O anarquista individualista responde apenas por seus atos.

O anarquista individualista considera associações somente como uma conveniência, uma necessidade temporária. Ele só deseja se associar no caso de uma urgência, mas sempre de forma voluntaria. Seus contratos duram pouco tempo, e são sempre assinados sob a condição de que estarão terminados imediatamente caso uma das partes se sinta lesada.

O anarquista individualista não determina qualquer moral sexual. A vida sexual, afetiva ou sentimental de cada pessoa só diz respeito a ela mesma, para ambos os sexos. O que importa é que as relações sexuais entre anarquistas de sexos diferentes não haja força nem violência.
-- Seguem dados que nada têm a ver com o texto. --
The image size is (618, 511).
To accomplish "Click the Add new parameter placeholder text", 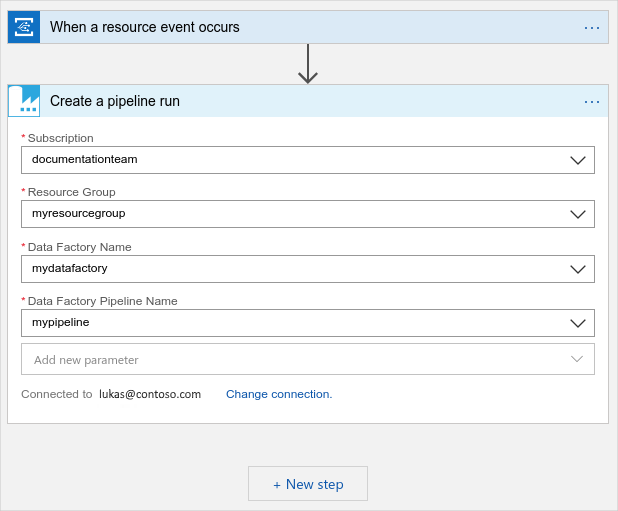I will (x=86, y=360).

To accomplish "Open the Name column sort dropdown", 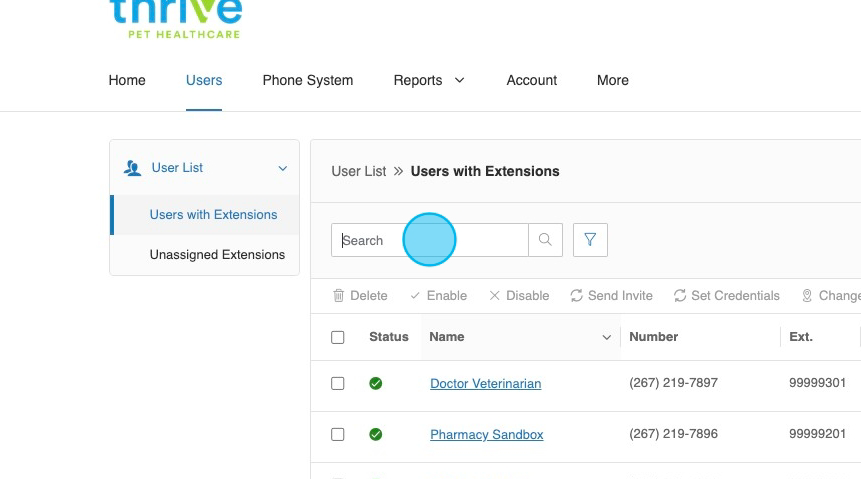I will pyautogui.click(x=606, y=338).
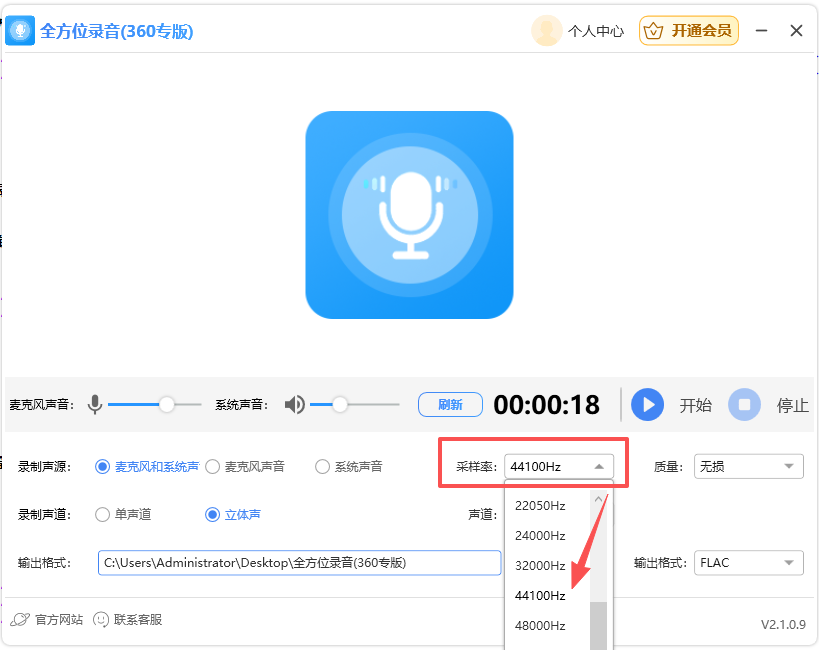This screenshot has width=819, height=650.
Task: Select the 系统声音 recording source
Action: (x=322, y=466)
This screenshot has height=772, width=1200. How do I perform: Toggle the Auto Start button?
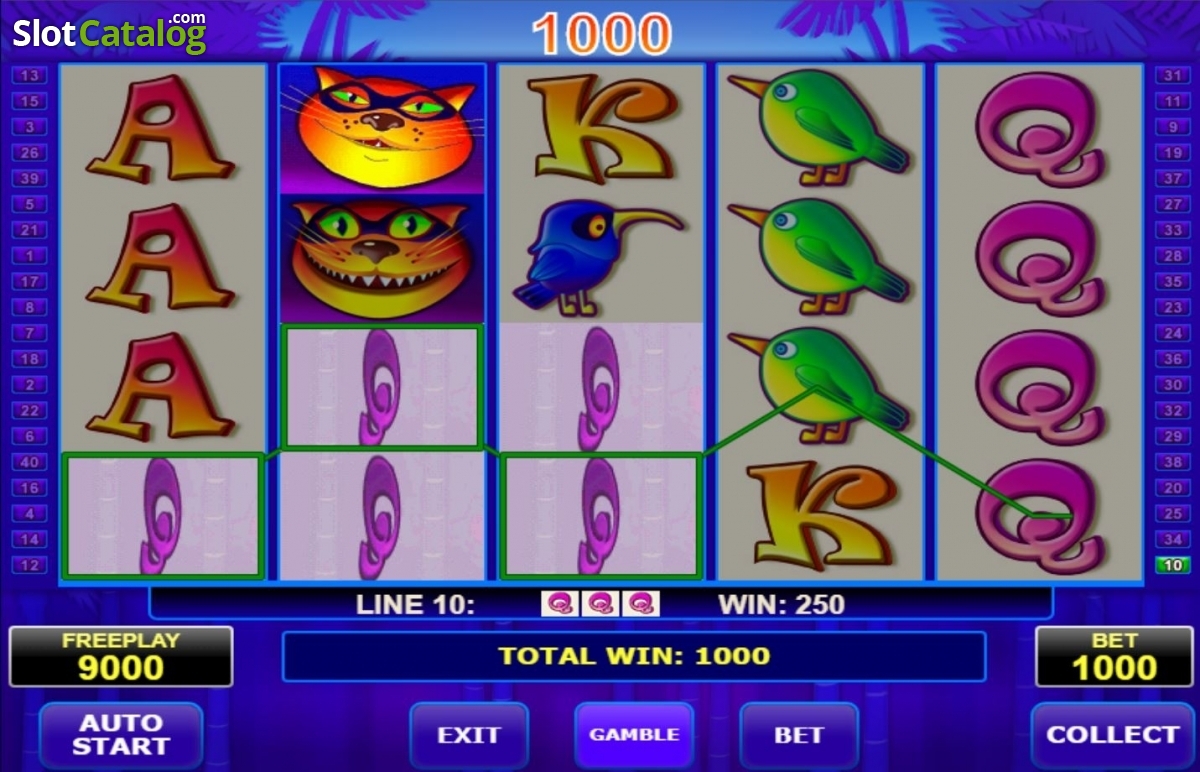click(121, 735)
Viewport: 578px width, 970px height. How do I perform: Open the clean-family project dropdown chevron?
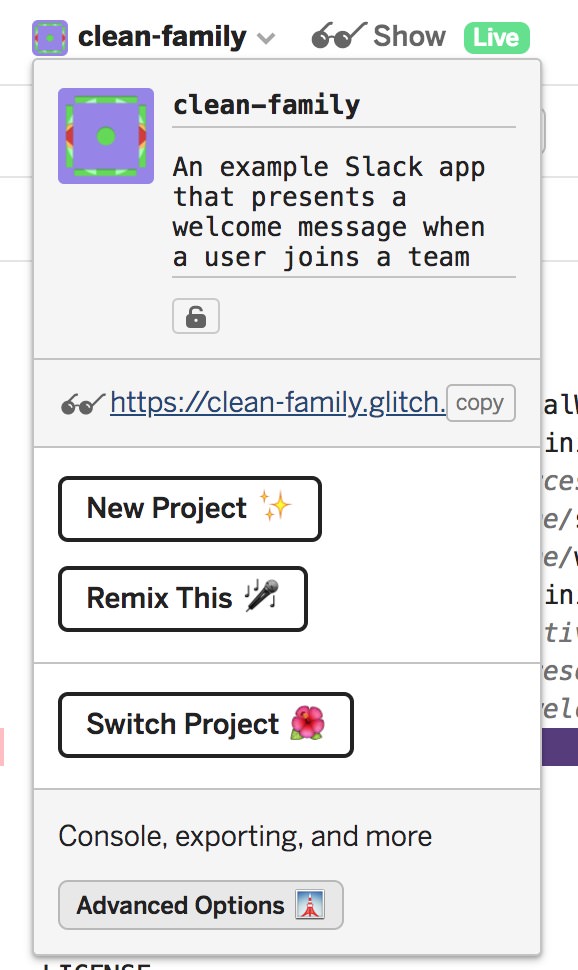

O anarquista individualista pensa que a independência econômica e a possibilidade de ser mãe de acordo com a própria vontade são as condições iniciais da emancipação da mulher.
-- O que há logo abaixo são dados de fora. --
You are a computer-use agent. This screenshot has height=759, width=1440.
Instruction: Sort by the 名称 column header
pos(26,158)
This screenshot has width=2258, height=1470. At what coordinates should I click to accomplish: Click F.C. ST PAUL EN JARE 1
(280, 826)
O anarquista individualista quer viver, quer poder apreciar a vida individualmente, encarar a vida em todas as suas manifestações. Ele quer, porém, permanecer sendo o mestre de suas vontades, considerando como servos à disposição de seu "eu" seus conhecimentos, suas faculdades, seus sentidos, os vários órgãos perceptivos de seu corpo. Ele não é temeroso, mas não quer ser diminuído. Ele sabe muito em que aquele que se deixa levar pelas paixões ou dominar pelos impulsos é um escravo. Ele quer conservar o "controle de si" para se lançar às aventuras das pesquisas independentes e do livre exame. Ele recomenda uma vida simples, a renúncia aos luxos, das inutilidades; uma fuga das aglomerações humanas; uma alimentação racional e a prática da higiene corporal.

O anarquista individualista se interessará em associações formadas por certos camaradas para fugir à obsessão de um Meio que lhes repugna. Ele é simpático à recusa ao serviço militar e a pagar impostos; às uniões livres surgidas como protesto contra a moralidade vigente; ao ilegalismo, como ruptura violenta (com algumas reservas) com contratos econômicos impostos pela força; à abstenção de quaisquer ações, do trabalho ou de quaisquer funções que impliquem a manutenção ou a consolidação de um regime intelectual, ético ou econômico imposto; à troca de produtos entre anarquistas individualistas proprietários dos meios de produção, sem intermédio de nenhum capitalista; etc. Estes são atos de revolta próprios ao caráter do anarquismo individualista.
Émile Armand (1872-1962) foi um anarquista individualista francês. Fundou, junto com outros individualistas, a Ligue Antimilitariste e editou o jornal L'En-Dehors por 17 anos.